As we prepare for our workshop “A Big Data Adventure on the Google Cloud Platform” at Crunch Data Engineering and Analytics Conference, we have started to collect some tips and tricks when it comes to using Google’s Big Data platform. This first collection of advice shows how to control your costs when using BigQuery (BQ), discusses the kinds of built-in tools you have access to, and explains the related best practices. In the second blog post, we show how you can boost your BigQuery performance. Read this blog post to find out how to take control of your Bigquery costs.
What is the difficulty in BigQuery costs?
The BigQuery pricing is usage-based, you pay for the amount of data you store, query, and insert by streaming. This seems fair, although it has some consequences. When you have practically unlimited resources — as in the case of BigQuery — this pricing policy becomes a double-edged sword: it is easy to spend a lot if you are not cautious enough. When it comes to budget planning, you should know how much data you will store and process in the future and this can make it challenging to estimate your costs. Fortunately, there are some tools and best practices that can help you to control your costs.
Probably the most difficult is to plan the costs if you’ve never actually used BQ. Google provides a pricing calculator tool that helps in these situations. It estimates your future costs based on the parameters we’ve already mentioned: storage, streaming inserts, queries. Of course, to get a result, you will still have to estimate the size of the datasets involved.
How to prevent overspending
BQ provides a couple of built-in tools to continuously control your spending and stop you going over budget.
1.Query-level cost control
Check the amount of data BQ will process during the query before actually running that query. Simply click on the green exclamation mark (Validator) in the right bottom of the window. If you also add the BQ Mate extension to your Chrome browser, you will see how much the query will cost, in USD.
2. Project-level cost control
Set the project-level soft limit by requesting a billing alert. When you exceed the threshold you have set for the current month, the billing administrators will receive an email notification. Set the project-level hard limit by maximizing the number of bytes processed per day within the project. If you enable the BQ custom quotas feature, you can specify this limit in 10 TB increments. To activate this feature or to modify the value, submit the BQ Custom Quota Request form. When you exceed the quota, queries will return errors.
3. User-level cost control
Set the user-level hard limit within a project by maximizing the number of bytes processed per day by a given user. The method is the same as in case of the project-level hard limit, except that the error message is different when you exceed the quota.
4. Billing-account level cost control
If you have multiple projects, and you want to monitor the overall budget usage, set billing alerts for your entire billing account. The process is the same as point 2a.
How to monitor the costs
- There are also options to monitor your spending:
- Follow your monthly data usage on your project’s Cloud Console dashboard on the Billing panel. Be aware though, that the costs will appear only within a couple of days of usage, not in real time.

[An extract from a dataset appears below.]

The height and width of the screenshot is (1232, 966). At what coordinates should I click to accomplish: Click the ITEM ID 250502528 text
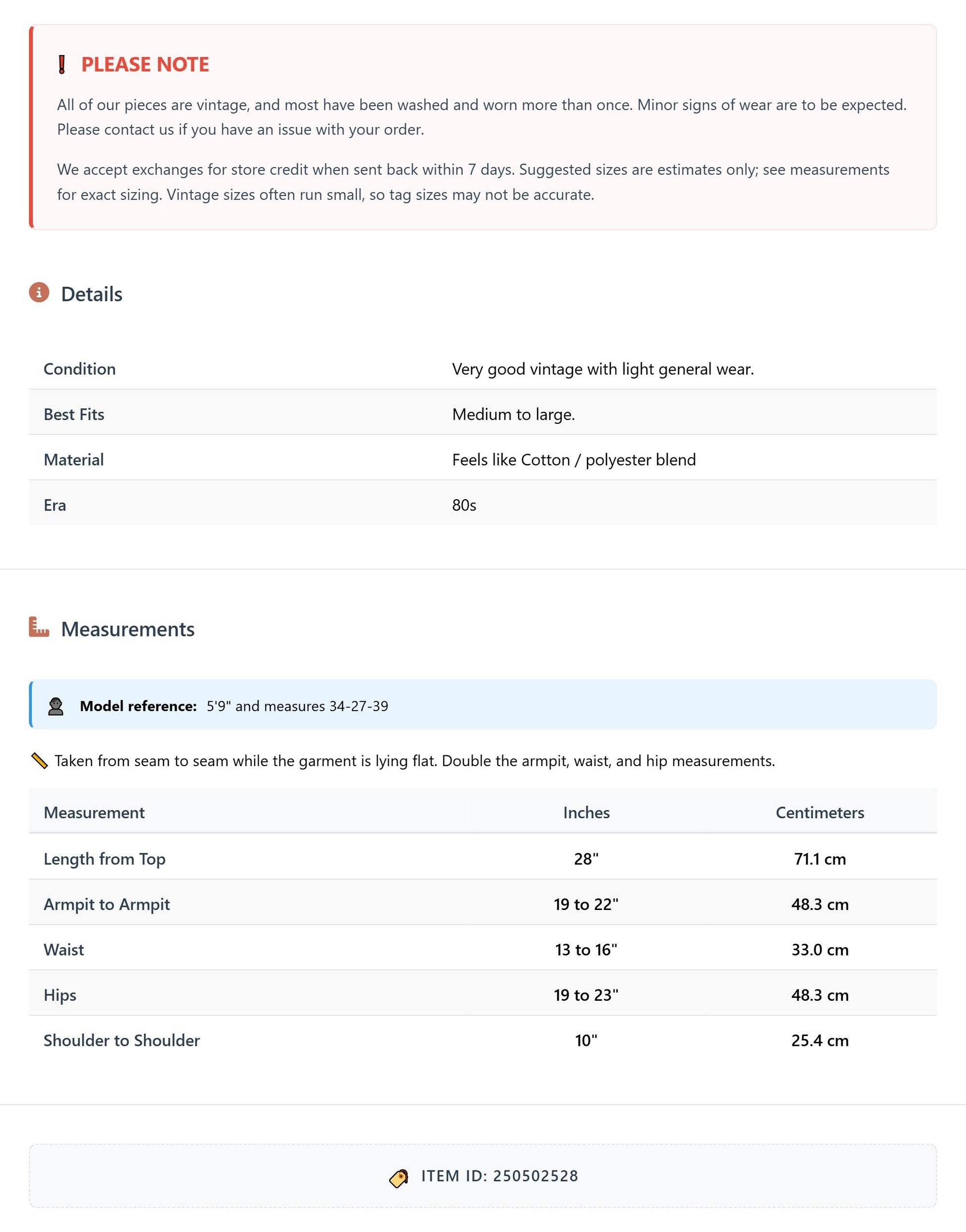[500, 1176]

- Under the Billing/History menu on the Cloud Console, you can get a more detailed view of your spending.
- Export your detailed BigQuery audit logs, and visualize your spendings in Data Studio as Mike and Ryan suggest in this great post.
Is that all?
Not really. Beyond these built-in features, there are several best practices that can help to reduce your costs.
- If possible, always consider partitioning your data and storing it in sharded or partitioned tables. If you have chosen the right partitioning column, usually just part of the shards or partitions has to be read by a query, so the costs will significantly decrease. This way, you can save money on the storage side, too, with the built-in feature in BQ that puts those tables you haven’t changed in the last 90 days into a cheaper storage category.
- Try to avoid SELECT
- option on big datasets. Don’t be lazy to write down the name of the columns you really need. BQ is a columnar storage. You pay for the amount of data your query needs to read. Do the math: fewer columns selected means fewer columns need to be read, which means lower costs.
Set the data expiration date on datasets. After a given time, all the tables in the dataset will be deleted so you won’t have to pay for storage. This is especially useful if you are in an experimentation phase with BQ. Another benefit of this feature is that you can prevent the overgrowth of tables and datasets in your projects.